### Task to complete
Please print everything from the line containing "The image size" down to the line containing "point(672,217)", both included, and leave the pictures out of your answer.

### Entries shown
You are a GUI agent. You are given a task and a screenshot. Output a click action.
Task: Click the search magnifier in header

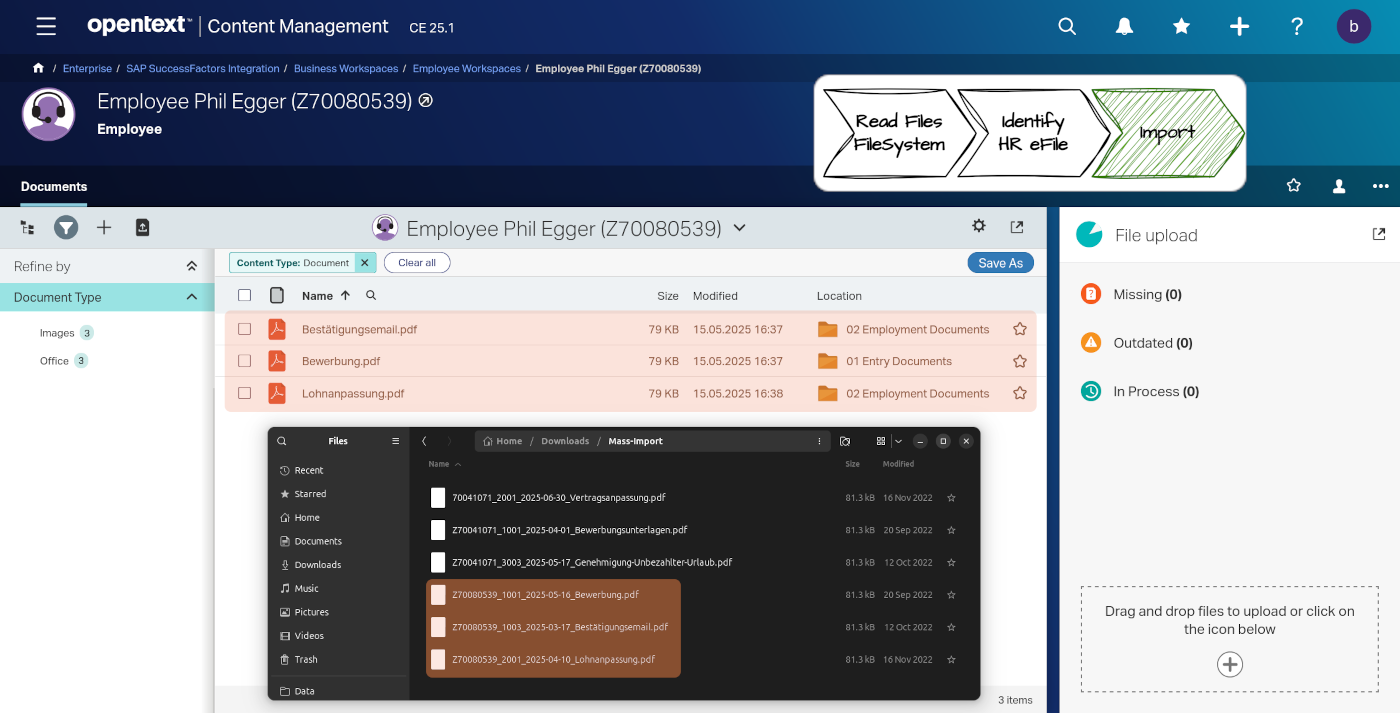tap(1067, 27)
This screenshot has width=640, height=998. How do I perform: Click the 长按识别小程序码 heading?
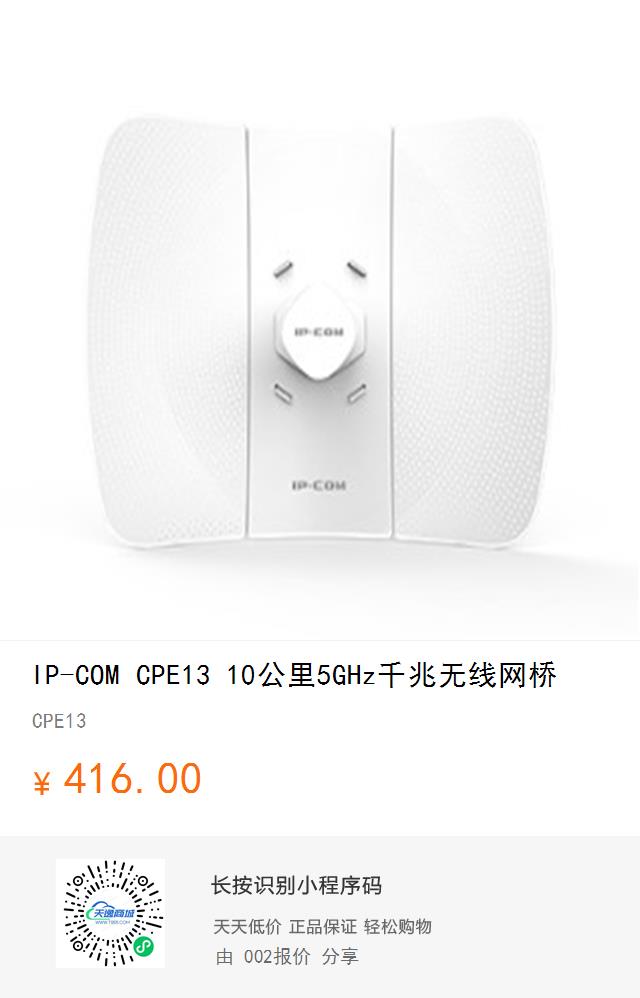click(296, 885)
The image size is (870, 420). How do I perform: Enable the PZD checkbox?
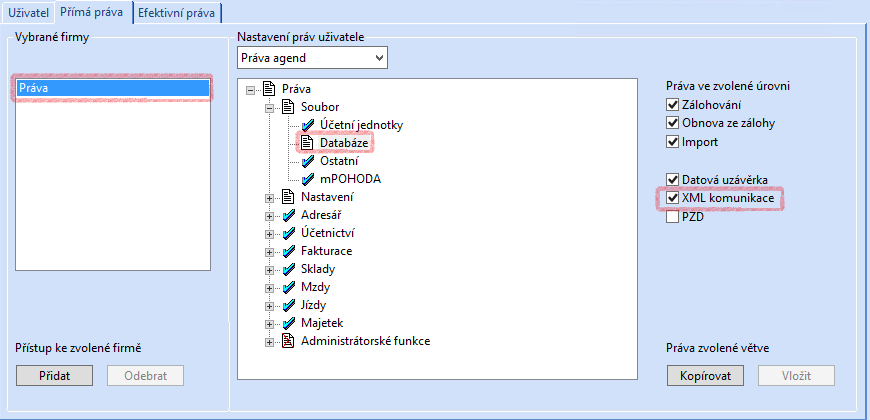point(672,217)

* * *

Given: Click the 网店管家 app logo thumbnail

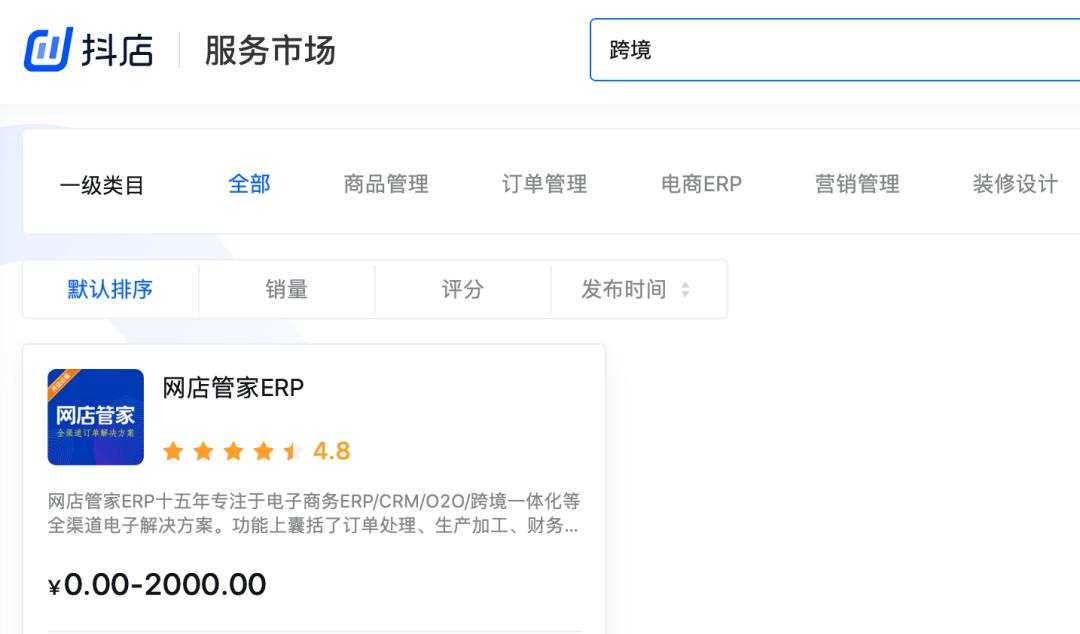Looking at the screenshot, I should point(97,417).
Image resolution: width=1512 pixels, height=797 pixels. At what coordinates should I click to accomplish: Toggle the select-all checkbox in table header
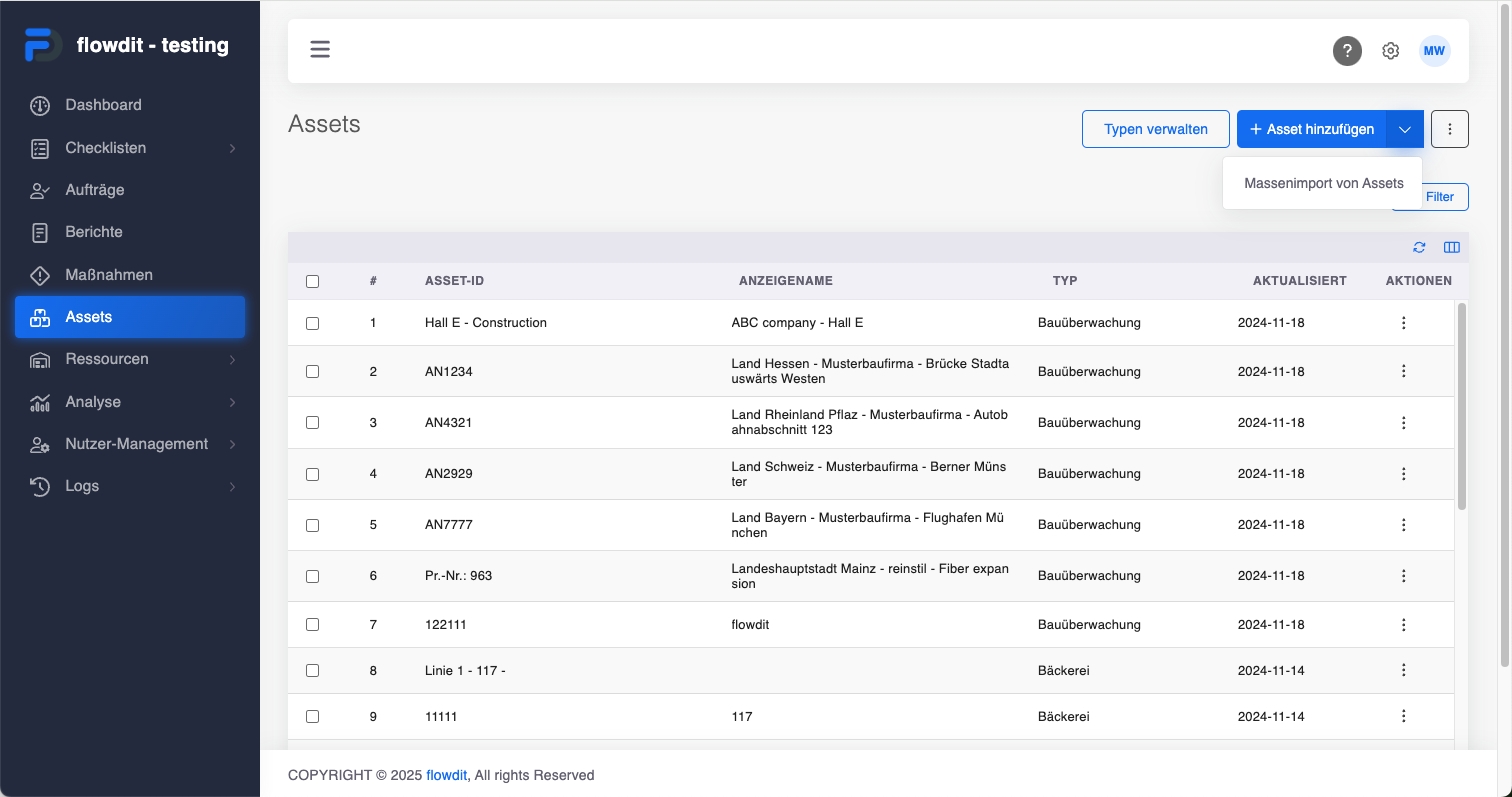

---

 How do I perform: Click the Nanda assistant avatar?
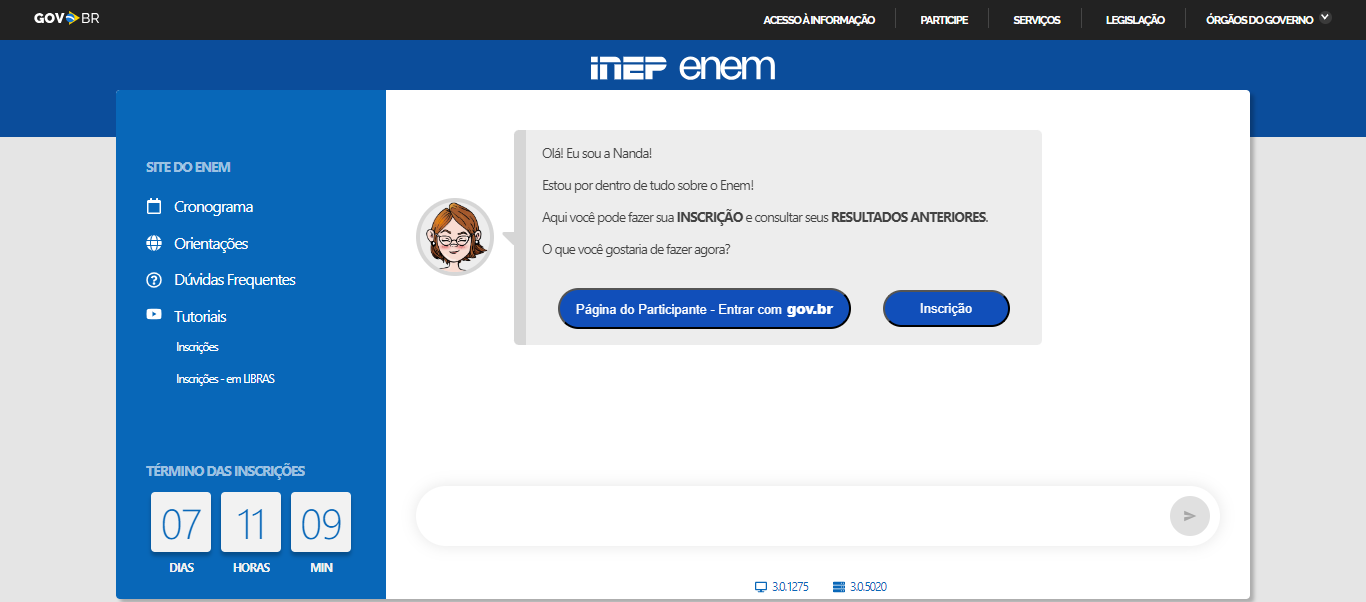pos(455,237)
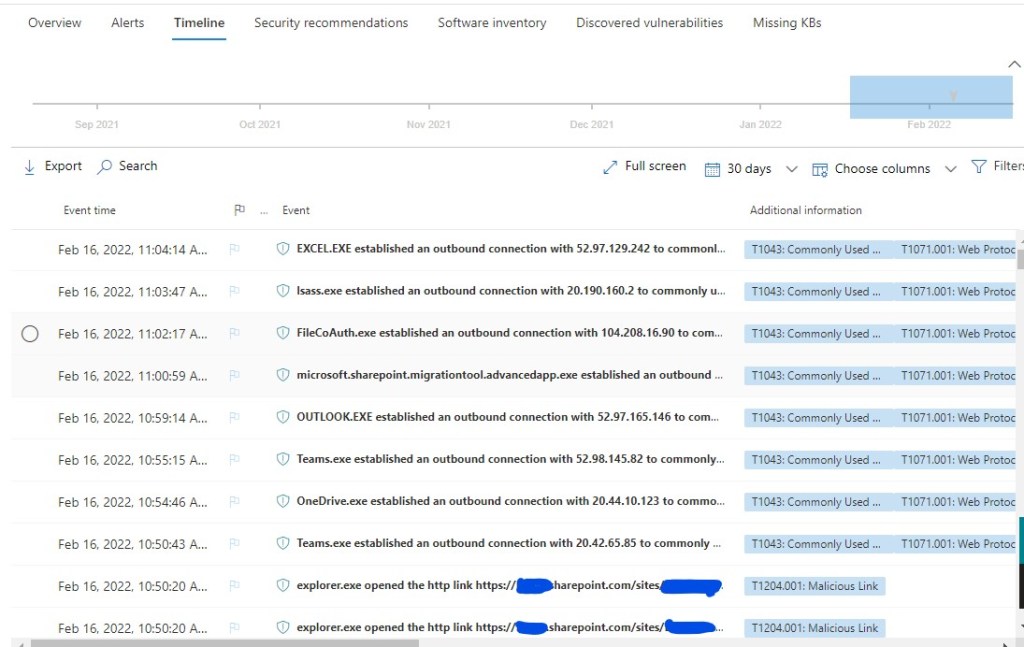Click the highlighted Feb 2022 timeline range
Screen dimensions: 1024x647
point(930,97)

### Result below
The image size is (870, 420). How do I perform: Enable the PZD checkbox?
point(672,217)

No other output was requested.